Gibson master mix	15 μL
pUC57 vector backbone	50 ng
Fragment1 (HAL)	50 ng
Fragment2 (HAR)	50 ng
Fragment3 (GFP)	50 ng
ddH2O	to 20 μL
Total	20 μL

• 13.Transform the product in Step 12 into a competent E. coli strain (Thermo Fisher Cat# C409601), according to the protocol supplied with the cells.
• 14.Use PCR to screen the positive colonies. Design the PCR primer pairs that one targets the vector backbone, and the other one targets the insert fragment. For TBXT-GFP donor plasmids, we used M13 forward/STCLM0118R and STCLM0072F/ M13 reverse to screen the positive colonies. The sequences of the primers are listed in Key Resources Table.
• 15.Pick at least 2 PCR positive colonies using a sterile pipette tip and then inoculate each single colony into a 3 mL culture of LB medium with 100 μg/mL carbenicillin. Incubate and shake the culture at 37°C for 16–18 h.
• 16.Isolate the plasmid DNA from cultures by using a QIAprep spin miniprep kit according to the manufacturer's instructions.
• 17.Sequence validation of the donor plasmid by using M13 forward, M13 reverse primers and the internal primers. For TBXT-GFP donor plasmid, primers (STCLM0118R, STCLM0072F, STCLM0119F, STCLM0051R and PGK-F) are used for sequencing to validate the whole inserts. The sequencing primers are listed in Key Resources Table.
• 18.Make endotoxin free midi-prep plasmid by using ZymoPURE II Plasmid Midiprep Kit according to the manufacturer’s instructions.

Note: A good quality and endotoxin free plasmid is important for successful electroporation in hPSCs.

Plasmids Electroporation and Single-Cell Clone Generation

Total Timing: 20–30 days

When the sgRNA plasmid and donor plasmid are ready, hPSCs can be prepared for the knockin experiment which involves plasmids electroporation, puromycin selection and single-cell clone generation.

Electroporation

Timing: ∼1 h

• 19.hPSCs preparation. hPSCs are maintained in StemFlex medium.
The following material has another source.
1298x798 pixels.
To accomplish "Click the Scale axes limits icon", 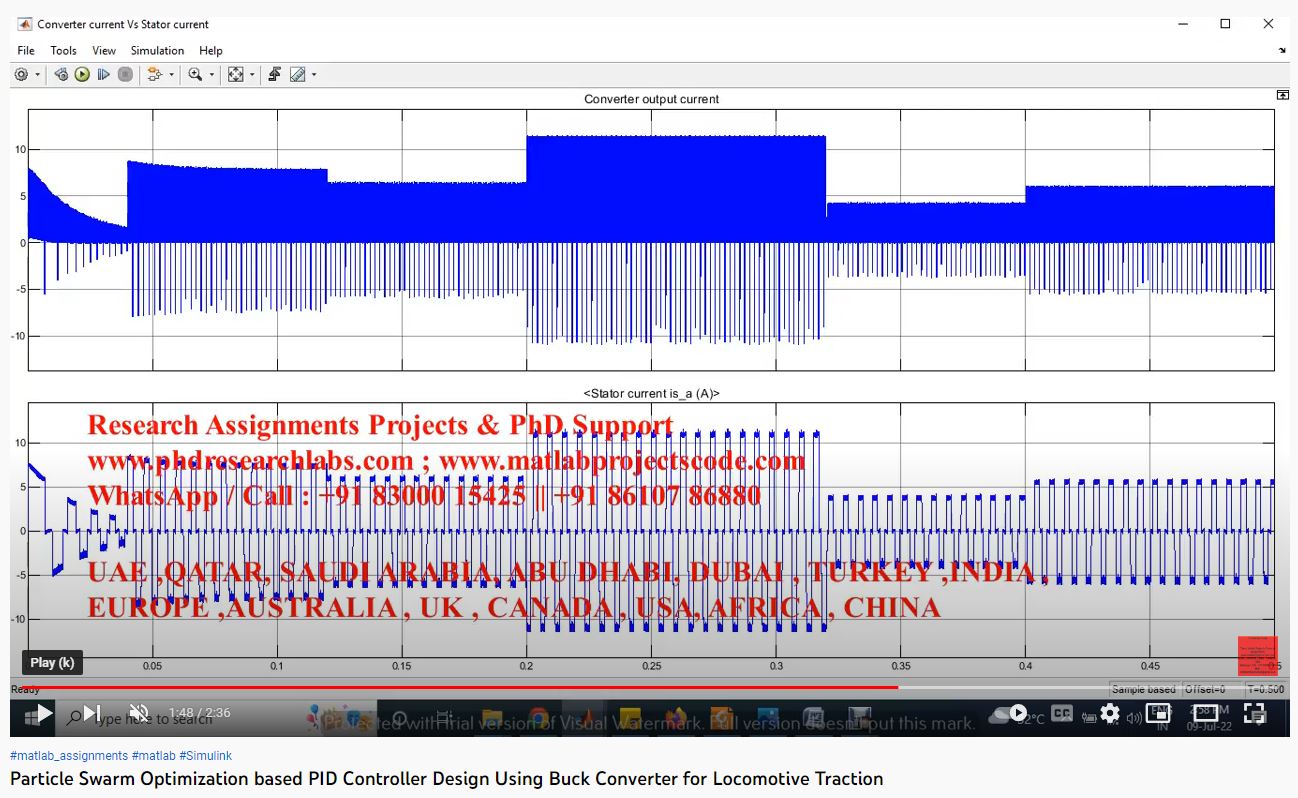I will [x=235, y=75].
We routinely passage hPSCs at a ratio of 1:6 every 3–4 days using 0.5 mM EDTA. High quality hPSCs with standard growth rate in the absence of random differentiation are important for achieving highly efficient hPSC electroporation.
• 20.hPSCs digestion for electroporation. When the hPSCs reach ∼70%–80% confluency, aspirate the medium, wash the cells once with DPBS, and then add 1 mL Accutase to the cells and incubate at 37°C for 10 min. Add 3 mL of medium and detach cells by slowly pipetting up and down. Collect the cells to a 15 mL conical tube and spin at 120 × g for 3 min. Aspirate the supernatant, add 1 mL StemFlex medium and count the number of cells using the Nexcelom Bioscience Cellometer K2.
• 21.Prepare cells and reagents for one electroporation reaction:
• a.2 × 10⁶ cells
• b.Mix the reagents: 82 μL P3 Primary Cell Nucleofector Solution and 18 μL Supplement 1
• c.Plasmids: 4 μg sgRNA plasmids+ 5 μg Donor Plasmids. Eg. We electroporated 4 μg of TBXT-GFP sgRNA and 5 μg of TBXT-GFP donor plasmid for TBXT-GFP reporter line generation.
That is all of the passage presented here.